Mazarine glanced behind, and Franz saw the great, naked white pillars of her mother’s legs in the gloom. Mrs. Shimek had hiked up her dress to sit on a wooden kitchen chair and watch the door.

“Please don’t come in,” said Mazarine.

“I’m half froze,” said Franz. “I walked here across the fields. It was maybe six miles.”

“Why were you out there?” Mazarine asked. A light wind came up, terribly cold, and swirled the hair around her shoulders. Oblivious to the biting air, she stared at him, waiting. She could smell the alcohol he breathed, and the thought of him drinking faintly shocked her, then wounded her. She’d never known him to drink, although some of the boys did. Mrs. Shimek cried out for her daughter to shut the damn door. Mazarine began to shut it once again on Franz, but in his desperation he stepped forward and she had to fall back a little and let him in. It wasn’t the first time that he’d ever been in her house, but somehow things looked worse. Maybe her father had really gone off on the boxcars the way he’d threatened. Or maybe her mother had gotten sick for real. Mrs. Shimek sat there, strangely monumental on the small chair, staring at him with a solemn, owlish opacity. There wasn’t another chair, he realized, so he just stood there as Mazarine walked over to the woodstove and stirred it up and put in two pieces of wood.

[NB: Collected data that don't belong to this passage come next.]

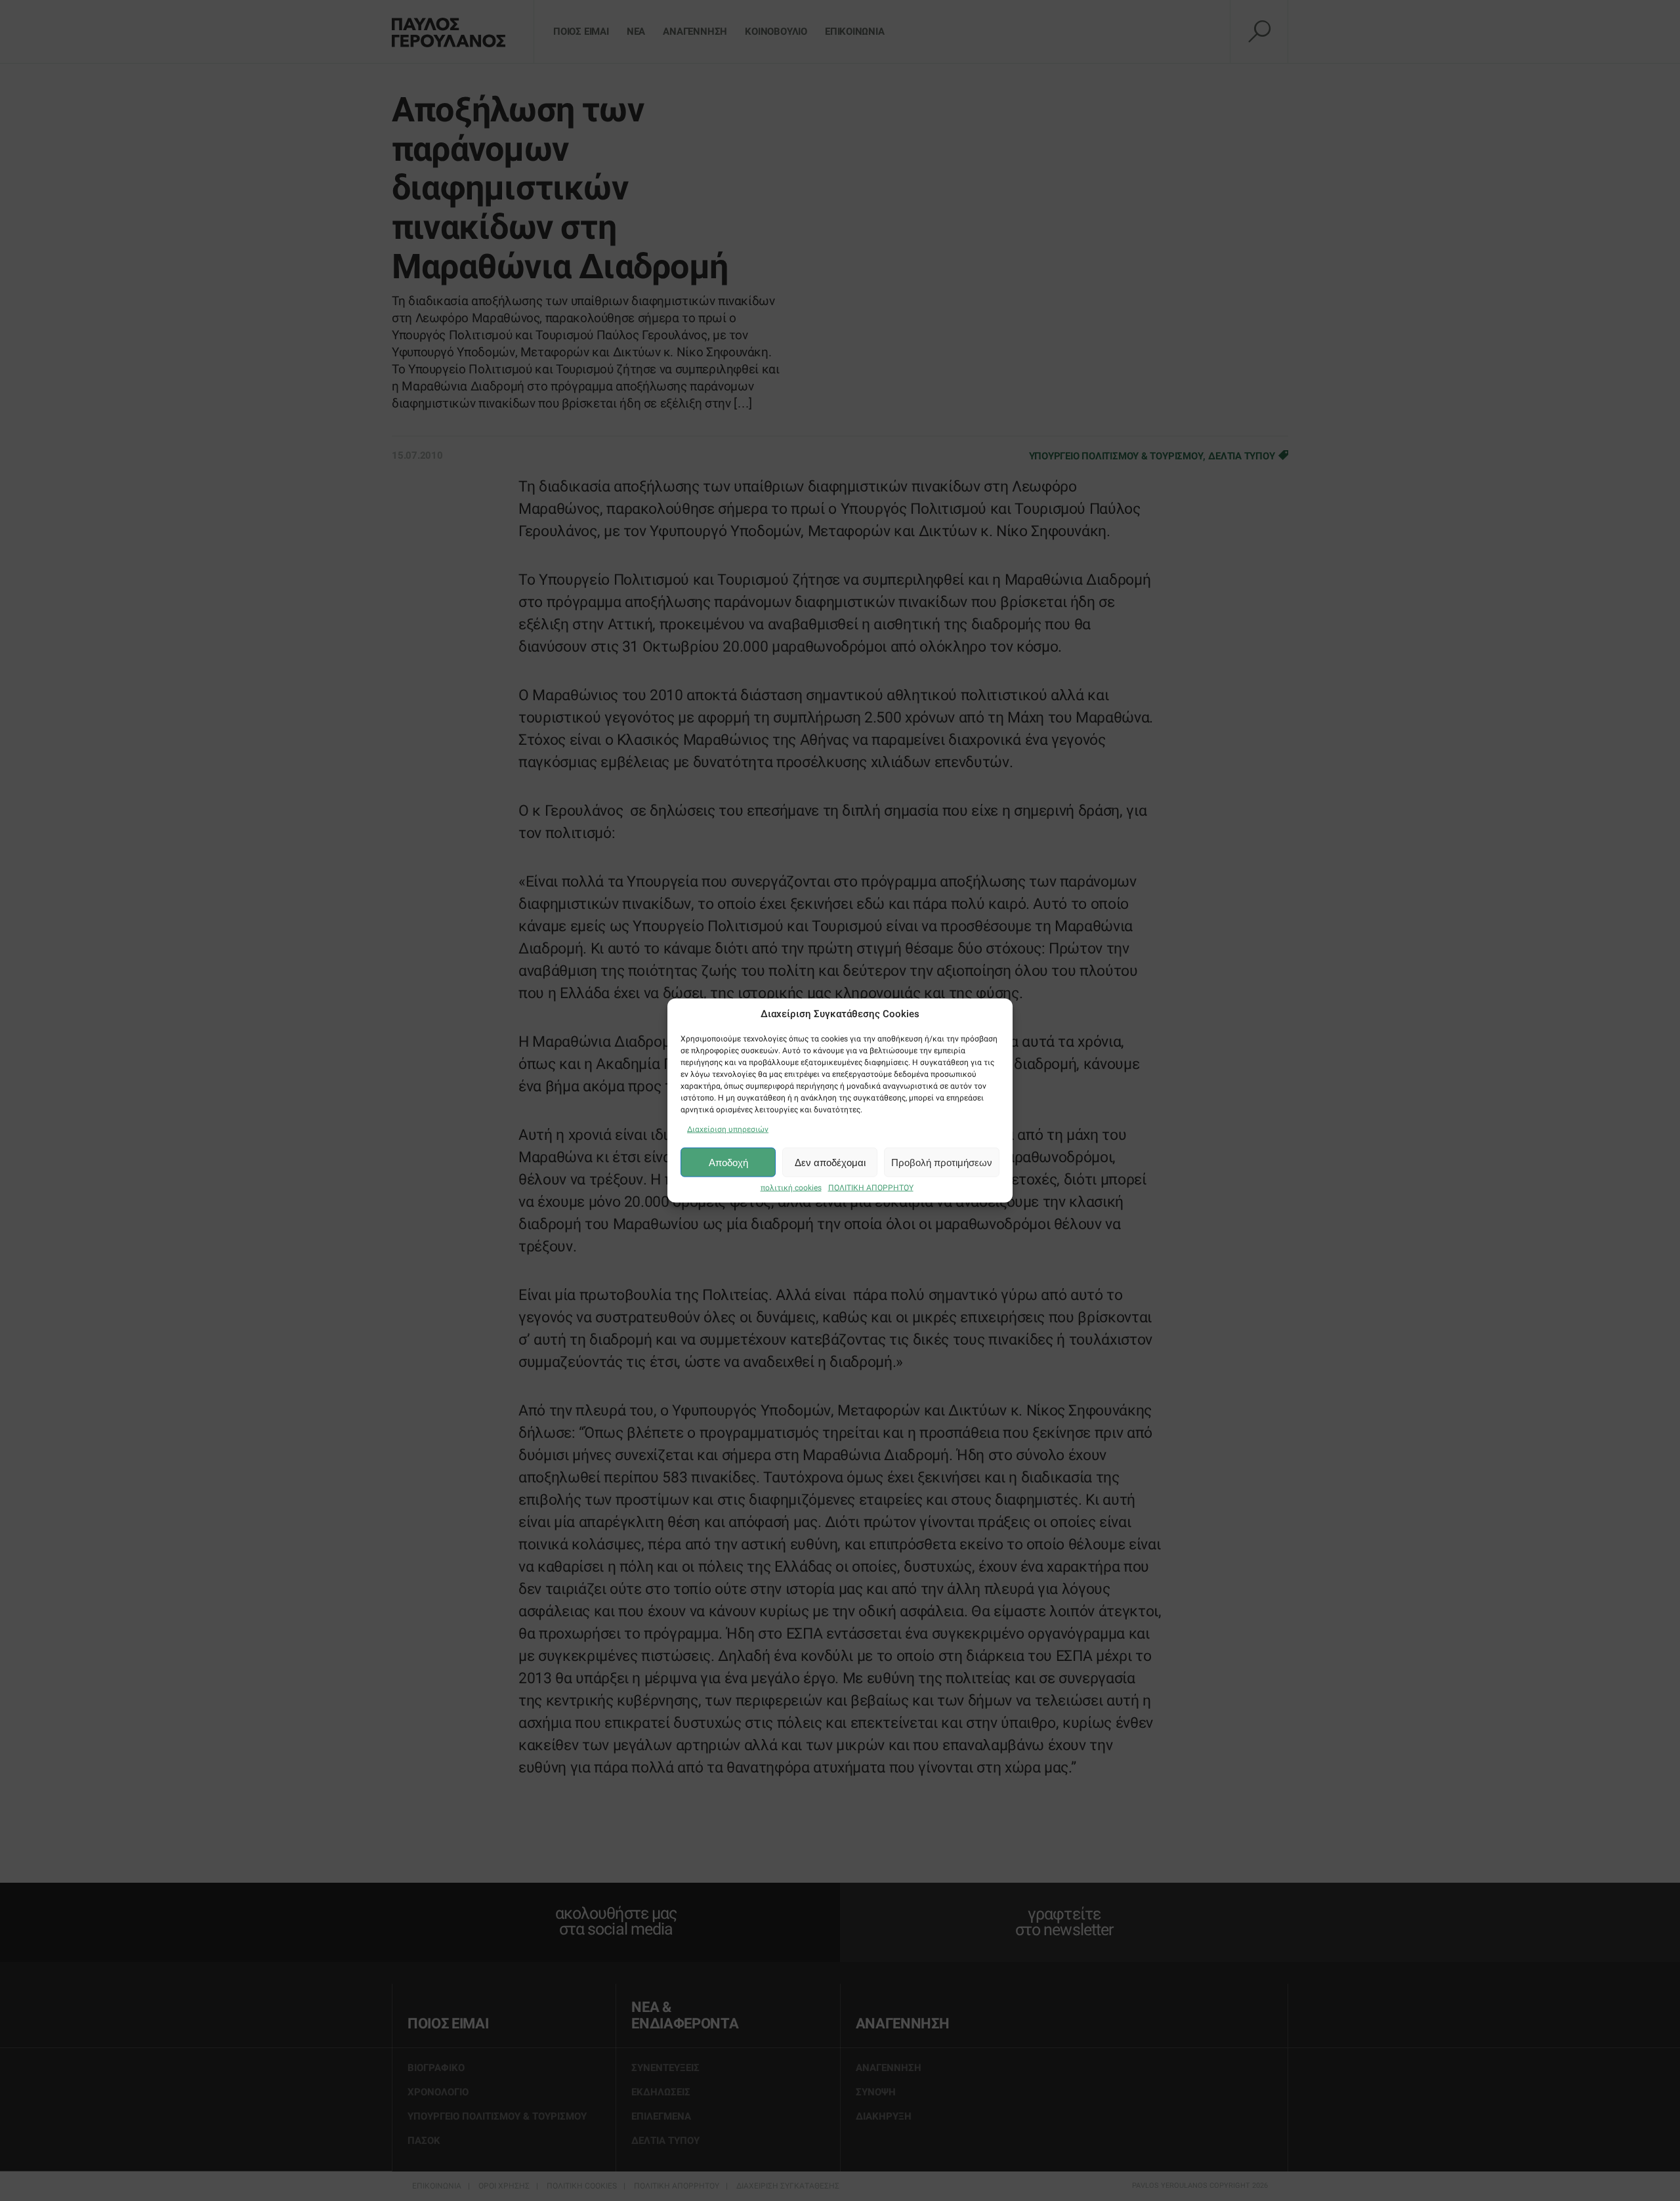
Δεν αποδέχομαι (830, 1161)
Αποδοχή (728, 1161)
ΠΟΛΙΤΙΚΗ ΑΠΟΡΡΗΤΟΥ (871, 1187)
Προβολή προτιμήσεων (941, 1161)
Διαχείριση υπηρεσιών (727, 1129)
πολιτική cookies (791, 1187)
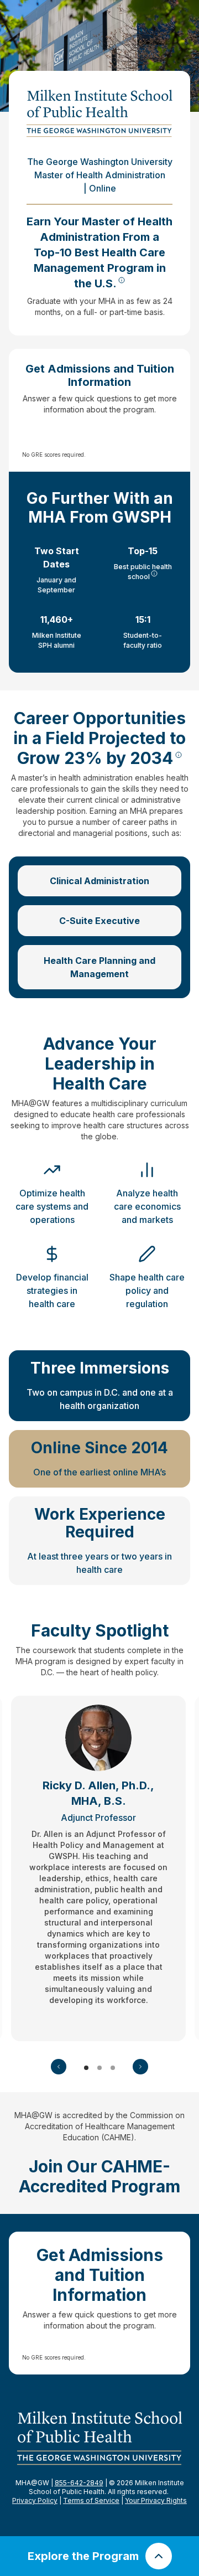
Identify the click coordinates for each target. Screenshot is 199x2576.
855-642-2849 (79, 2483)
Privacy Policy (34, 2500)
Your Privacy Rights (156, 2500)
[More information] (121, 280)
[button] (58, 2066)
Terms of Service (91, 2500)
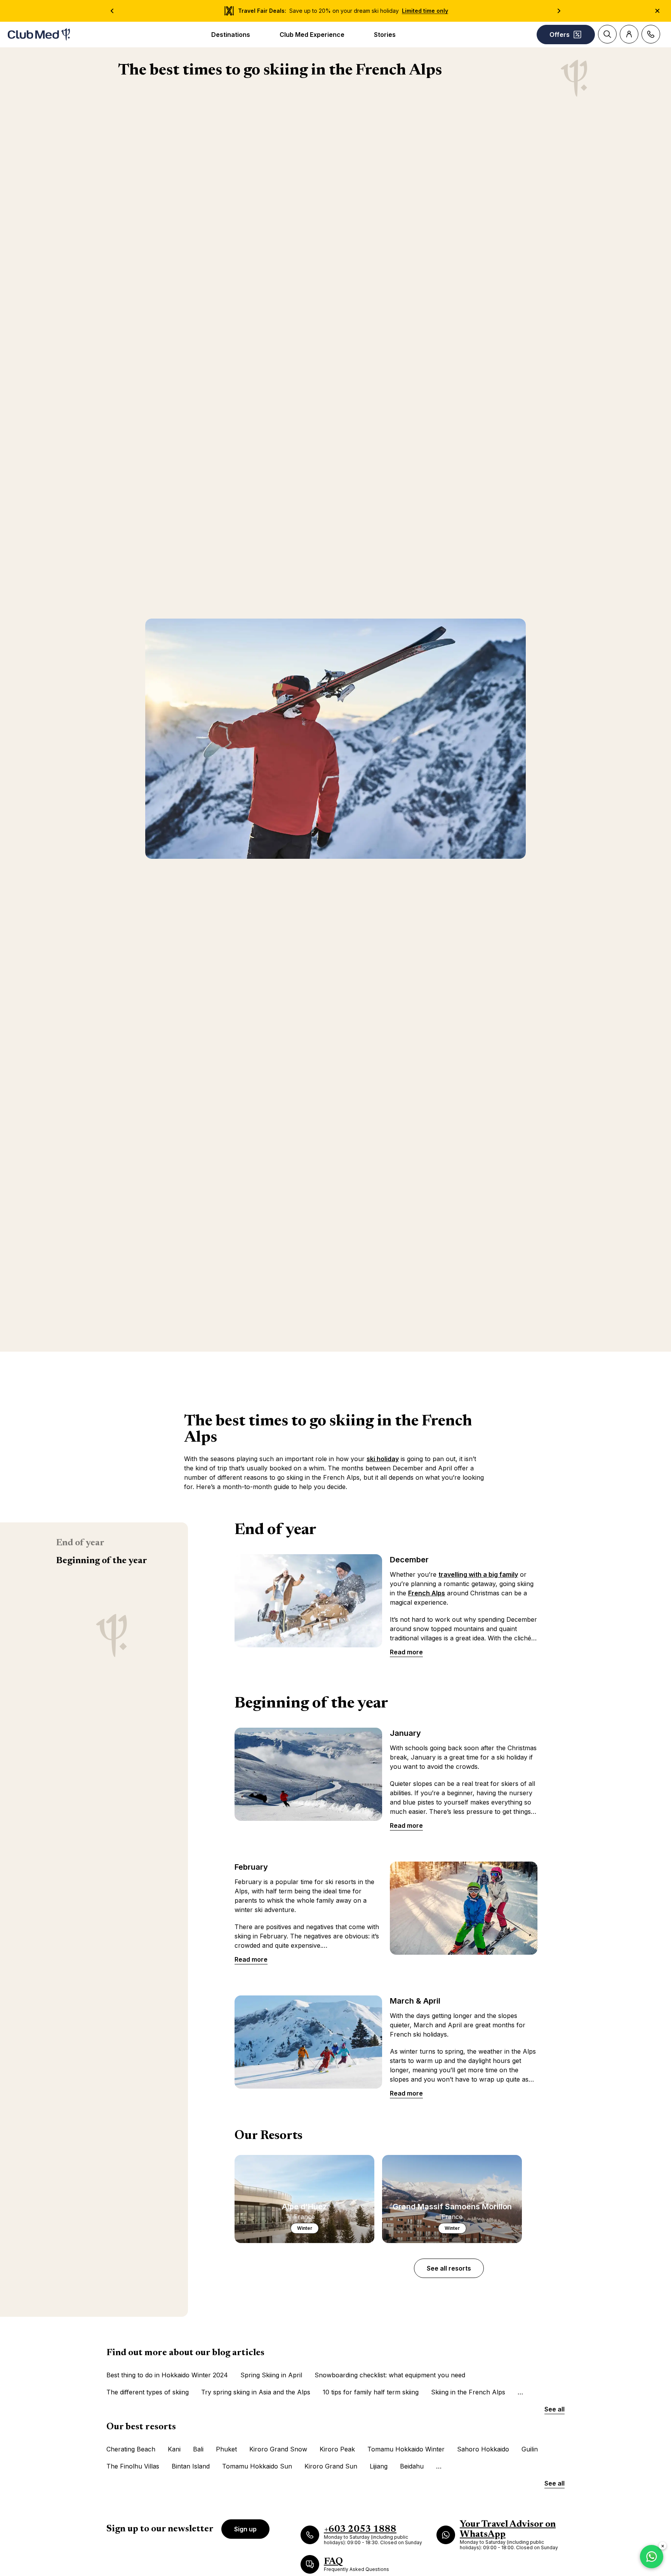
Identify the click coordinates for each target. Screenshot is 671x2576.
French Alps (426, 1593)
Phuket (226, 2449)
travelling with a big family (478, 1574)
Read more (406, 1652)
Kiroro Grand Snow (278, 2449)
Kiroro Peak (337, 2449)
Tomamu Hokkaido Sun (257, 2466)
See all (554, 2409)
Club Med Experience (312, 34)
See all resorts (449, 2268)
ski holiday (383, 1459)
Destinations (230, 34)
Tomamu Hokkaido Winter (406, 2449)
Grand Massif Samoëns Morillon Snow (493, 2466)
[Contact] (650, 34)
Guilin (530, 2449)
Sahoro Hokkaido (483, 2449)
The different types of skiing (147, 2392)
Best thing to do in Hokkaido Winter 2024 (167, 2375)
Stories (385, 34)
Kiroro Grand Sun (330, 2466)
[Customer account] (629, 34)
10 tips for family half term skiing (371, 2392)
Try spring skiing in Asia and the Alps (255, 2392)
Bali (198, 2449)
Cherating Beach (130, 2449)
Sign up (245, 2529)
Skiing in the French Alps (468, 2392)
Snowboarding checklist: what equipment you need (390, 2375)
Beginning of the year (101, 1560)
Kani (174, 2449)
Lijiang (379, 2466)
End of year (80, 1543)
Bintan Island (191, 2466)
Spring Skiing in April (271, 2375)
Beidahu (412, 2466)
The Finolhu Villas (132, 2466)
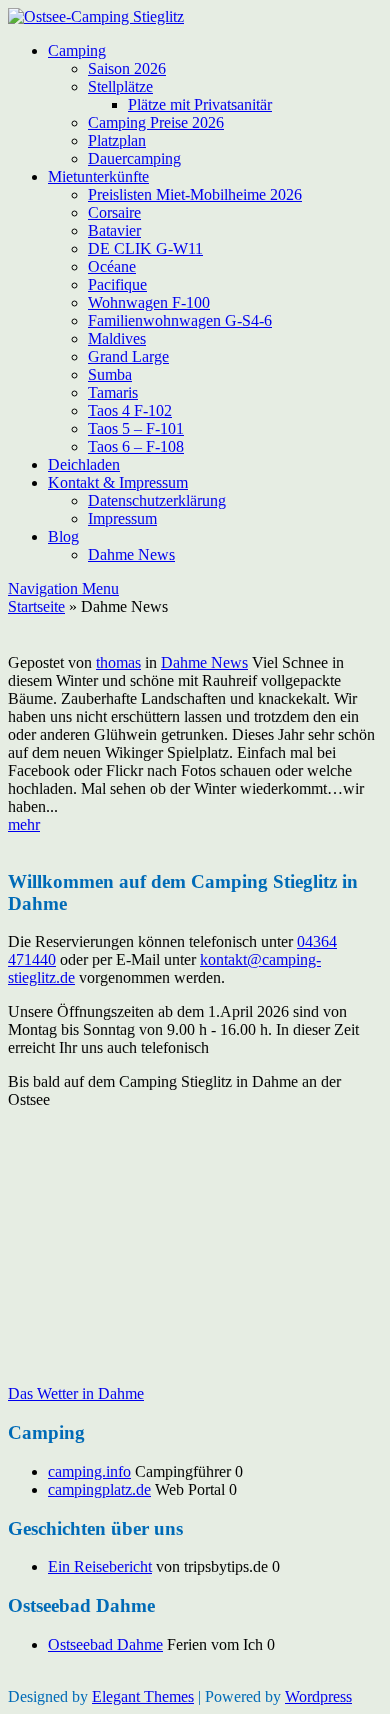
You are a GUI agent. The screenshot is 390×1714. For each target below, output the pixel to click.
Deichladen (84, 464)
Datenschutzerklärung (157, 500)
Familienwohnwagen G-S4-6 (180, 320)
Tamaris (113, 392)
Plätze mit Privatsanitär (200, 104)
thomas (118, 662)
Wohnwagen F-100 (149, 302)
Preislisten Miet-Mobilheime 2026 (195, 194)
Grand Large (128, 356)
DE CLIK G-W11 (145, 248)
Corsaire (114, 212)
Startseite (36, 606)
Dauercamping (134, 158)
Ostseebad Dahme (105, 1644)
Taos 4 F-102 (130, 410)
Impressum (122, 518)
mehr (24, 824)
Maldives (117, 338)
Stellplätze (120, 86)
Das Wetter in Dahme (76, 1393)
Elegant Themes (143, 1696)
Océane (112, 266)
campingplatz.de (99, 1489)
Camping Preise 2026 (156, 122)
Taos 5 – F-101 (136, 428)
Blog (63, 536)
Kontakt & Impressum (118, 482)
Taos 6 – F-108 (136, 446)
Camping (77, 50)
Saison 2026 (127, 68)
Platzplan (117, 140)
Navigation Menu (63, 588)
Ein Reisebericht (100, 1566)
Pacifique (117, 284)
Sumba (110, 374)
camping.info (89, 1471)
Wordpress (318, 1696)
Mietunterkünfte (98, 176)
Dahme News (131, 554)
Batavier (114, 230)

“Don’t use it up,” said her mother.

Mazarine ignored her and spoke to Franz. “Come stand over here.” She beckoned him to the stove, and he understood that he was cold, now, deep down and not just surface, because he began to shake so hard his bones knocked inside as his body warmed. The whiskey had provided a false warmth and energy during the long walk across the fields. He’d
tramped the iron clods, even run across the wavelets of windblown snow so fine and hard it resembled a fine plaster on the ground. Now his blood was cold and thin; his bravado sank away and he felt lost, foolish. The fire blazed up in the iron stove and the heat finally began to penetrate his clothing, then his skin. It radiated into him so that he almost controlled the shakes. From time to time, his body still shuddered. He stood there, silently waiting for what came next. Mazarine stood next to him. And her mother sat watching them from her chair.